Requirements: Show each line of the entries below that contains the word "Open". Uppercase and lowercase count as different.

Entries contained in a dataset:
--- begin ---

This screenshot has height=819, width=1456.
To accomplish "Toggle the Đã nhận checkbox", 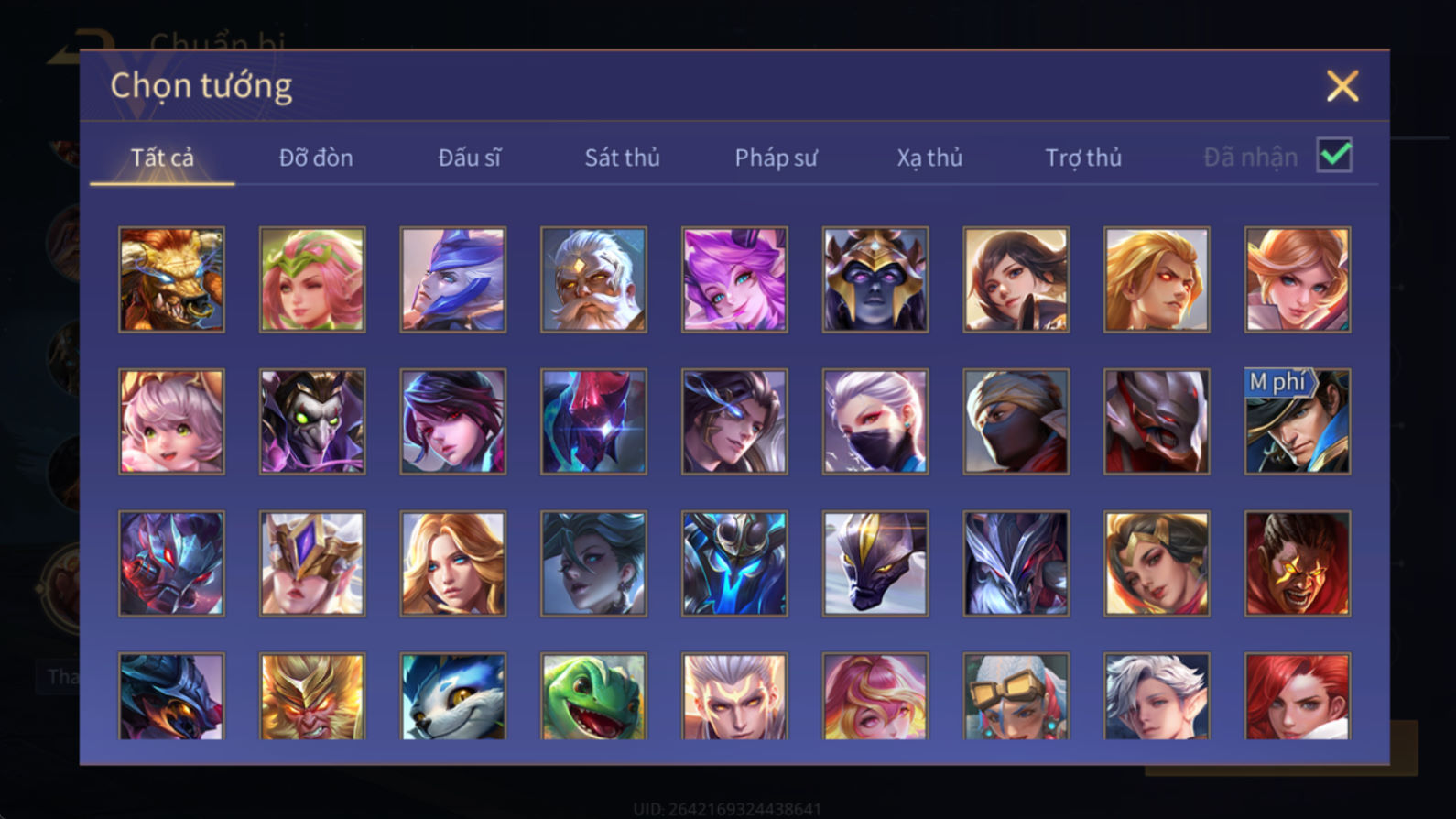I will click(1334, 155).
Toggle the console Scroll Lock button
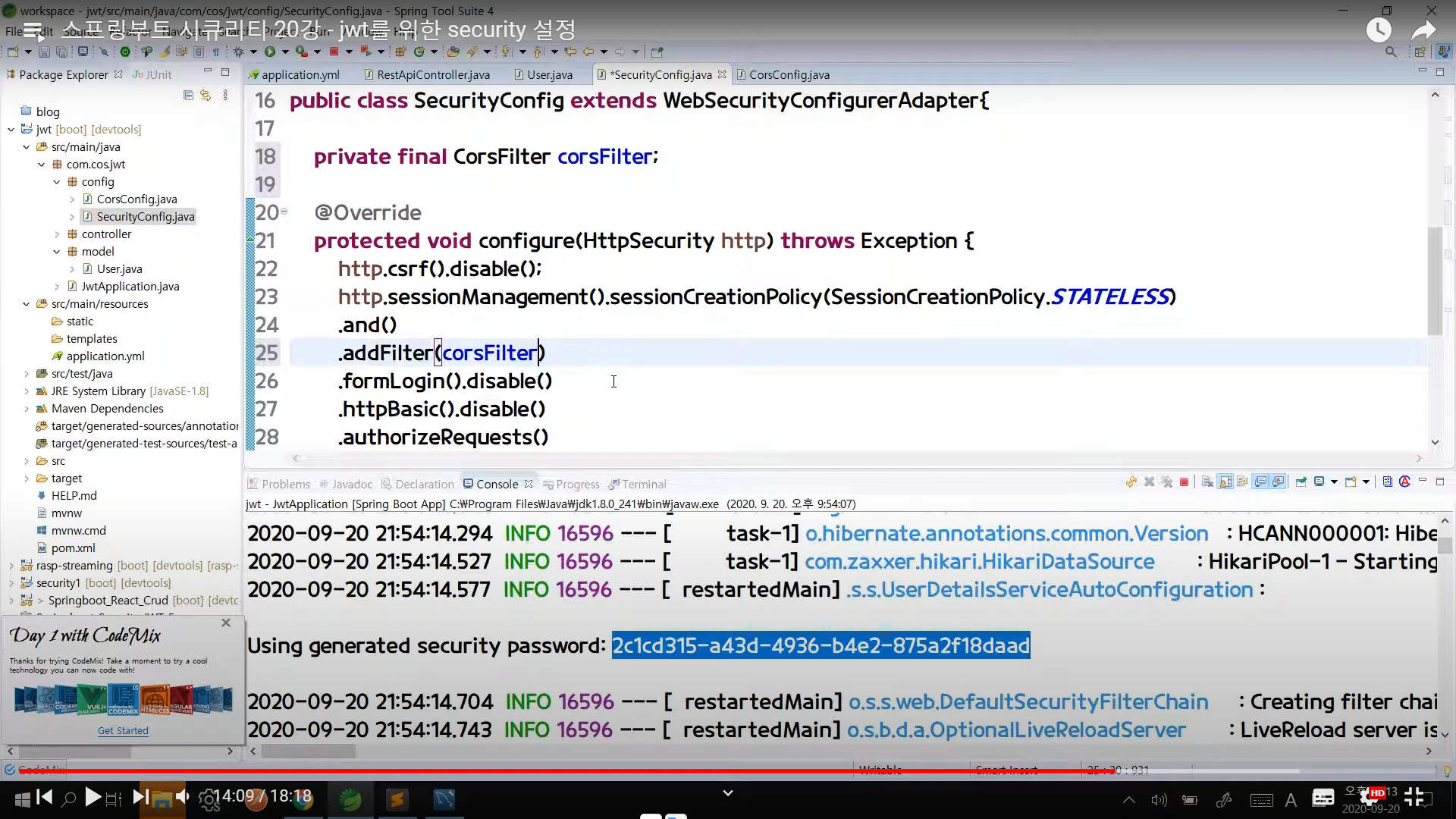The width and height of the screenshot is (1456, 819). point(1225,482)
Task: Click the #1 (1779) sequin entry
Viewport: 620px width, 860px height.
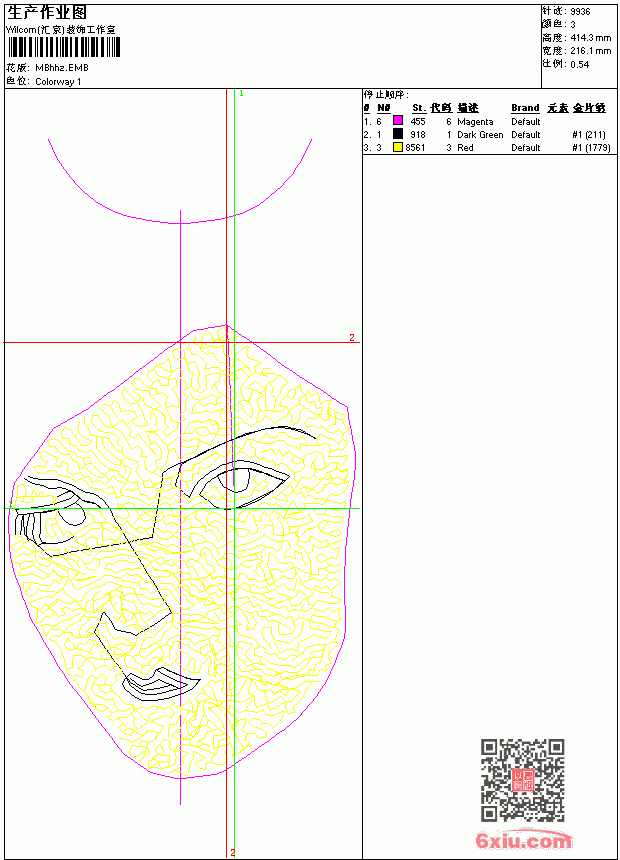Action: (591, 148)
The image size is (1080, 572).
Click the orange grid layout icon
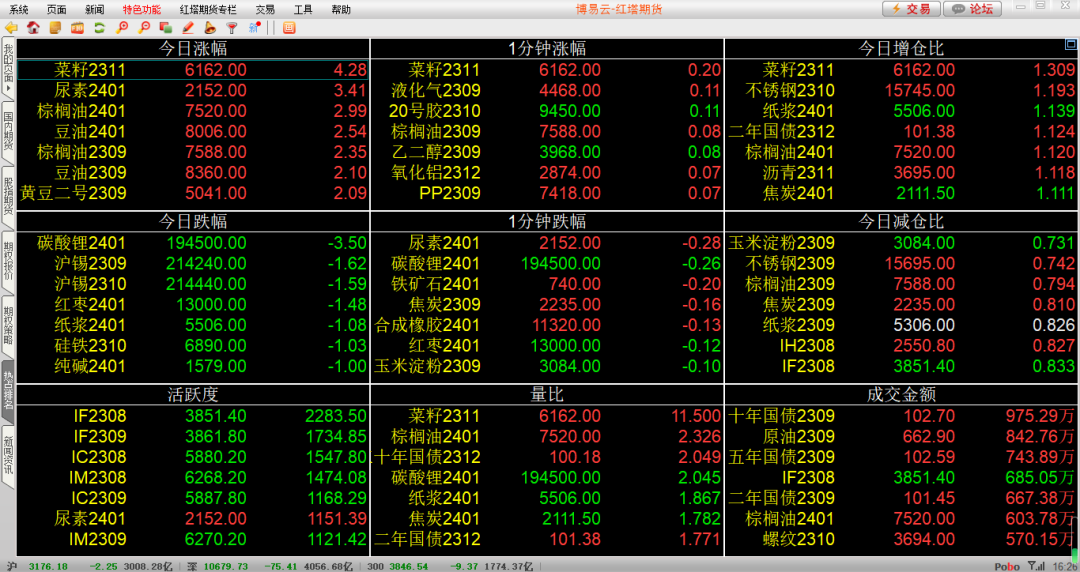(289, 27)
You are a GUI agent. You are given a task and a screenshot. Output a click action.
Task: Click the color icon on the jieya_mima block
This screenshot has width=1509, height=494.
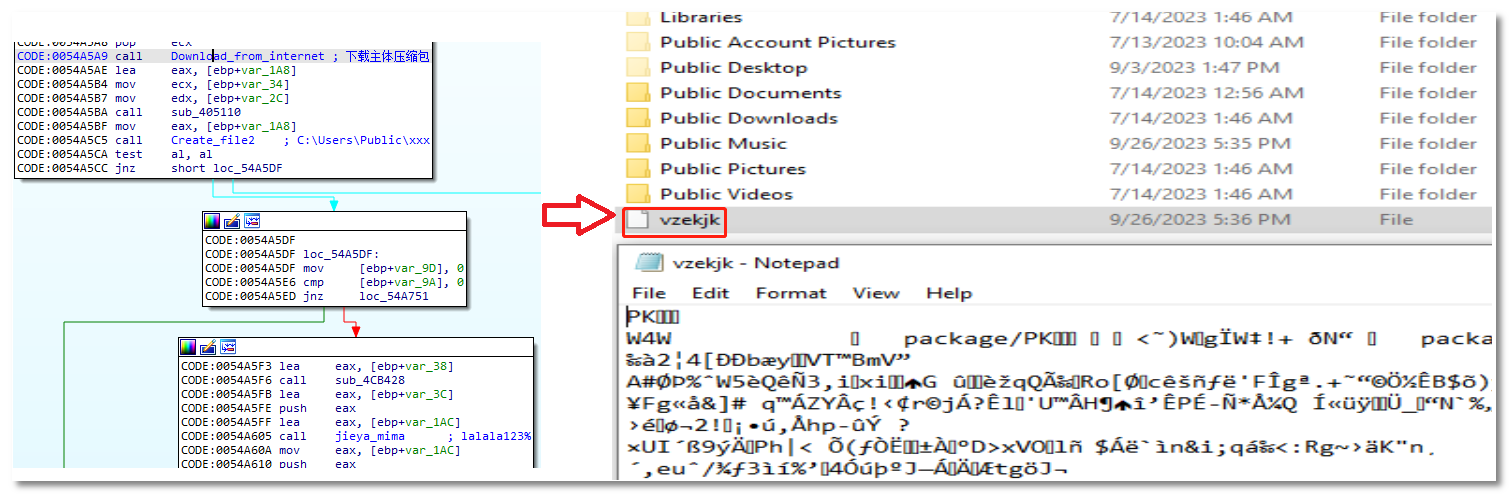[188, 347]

--- end ---
--- begin ---

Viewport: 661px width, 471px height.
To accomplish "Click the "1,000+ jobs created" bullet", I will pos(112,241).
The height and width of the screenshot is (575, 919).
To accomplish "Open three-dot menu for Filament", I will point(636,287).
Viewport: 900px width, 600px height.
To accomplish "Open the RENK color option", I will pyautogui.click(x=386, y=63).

--- end ---

Reply:
To accomplish "Open three-dot menu for Filament", I will point(636,287).
To accomplish "Open the RENK color option", I will pyautogui.click(x=386, y=63).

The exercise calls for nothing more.